What you should do: When you reach the line containing "Given: Click the" in the records below, set it down exactly, together with every later line through the end, but not the pictures.

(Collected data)

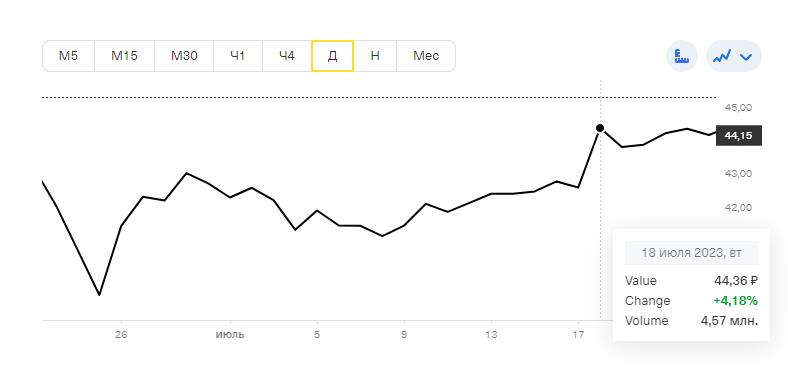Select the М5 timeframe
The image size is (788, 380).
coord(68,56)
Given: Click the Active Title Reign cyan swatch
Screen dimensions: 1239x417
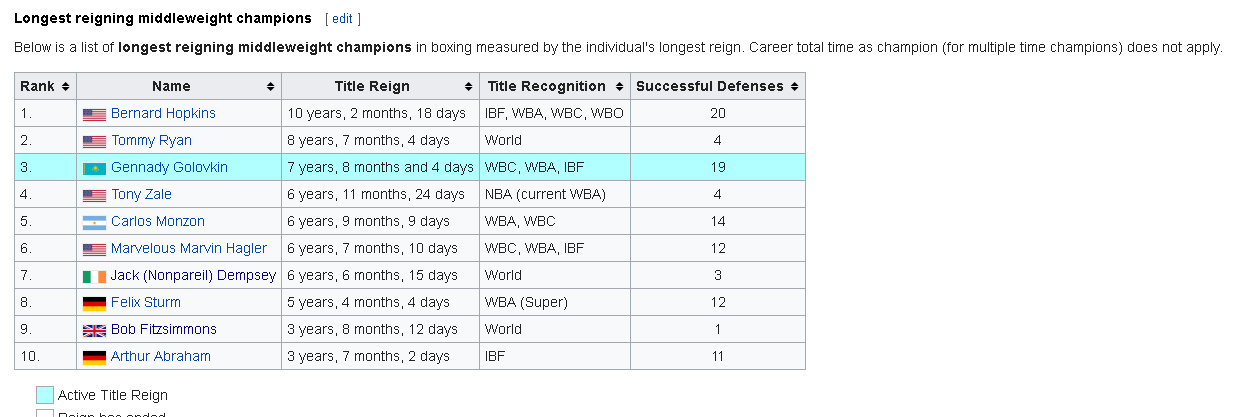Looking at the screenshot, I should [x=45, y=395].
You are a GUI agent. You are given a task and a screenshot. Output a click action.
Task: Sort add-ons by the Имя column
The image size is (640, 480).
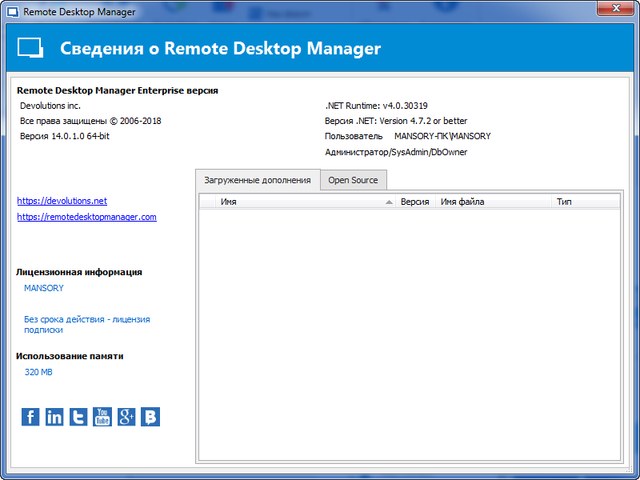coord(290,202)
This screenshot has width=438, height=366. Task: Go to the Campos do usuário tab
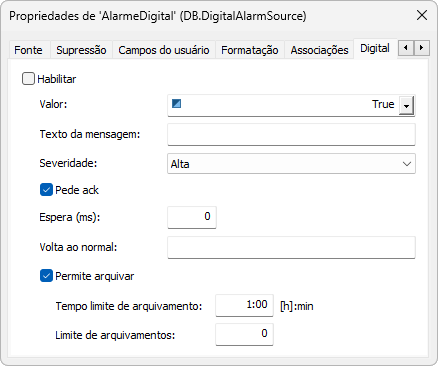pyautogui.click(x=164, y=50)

Answer to this problem:
Given: Click the Active Title Reign cyan swatch
Screen dimensions: 1239x417
Looking at the screenshot, I should [x=45, y=395].
You are a GUI agent. You are given a task and a screenshot. Output a click action.
Task: Sort add-ons by the Имя column
The image size is (640, 480).
coord(290,202)
This screenshot has width=438, height=366. Task: Go to the Campos do usuário tab
pyautogui.click(x=164, y=50)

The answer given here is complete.